When we talk about „immortality“, we first think of biological methods: repairing organs, rejuvenating cells, defeating diseases. However, a completely different approach is developing in parallel - one that does not want to prolong the body, but rather the mental traces of a person. Voice, language, memories, decisions, thinking style: we leave all of this behind in digital form anyway. The question now is:

How much of it can be stored in such a way that it later functions like a digital „me“?

The result is not a copy in the philosophical sense. But it is a form of continuation - and that is precisely what makes this approach so fascinating.

The idea of functional immortality

This term describes something very down-to-earth:

  • It is not consciousness that is transferred.
  • Not the soul.
  • Not the subjective experience.

But rather the way a person thinks, decides, speaks and argues. In other words:

It is not the sense of self that is preserved, but the behavior. And this is actually possible with today's technology - at least to some extent.

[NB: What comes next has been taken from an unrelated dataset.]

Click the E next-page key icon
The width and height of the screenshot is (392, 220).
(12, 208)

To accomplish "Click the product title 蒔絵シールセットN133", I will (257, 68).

What appeals to tech billionaires

Many of the big names - Larry Page, Sergey Brin, Jeff Bezos, Peter Thiel, Ray Kurzweil - have long been thinking not only about biological extension, but also about digital continuation. Kurzweil is probably the best-known representative of this school of thought. He has been collecting for decades:

  • Videos
  • Diary entries
  • Conversations
  • Professional decisions
  • personal notes

His goal: to one day have an AI that behaves like him - possibly even „living“ in front of his own children or grandchildren. Other tech entrepreneurs are investing in start-ups that are developing personal AI avatars - digital doubles that can organize appointments, prepare decisions and even act in certain roles. These systems are still primitive today. But they are developing rapidly.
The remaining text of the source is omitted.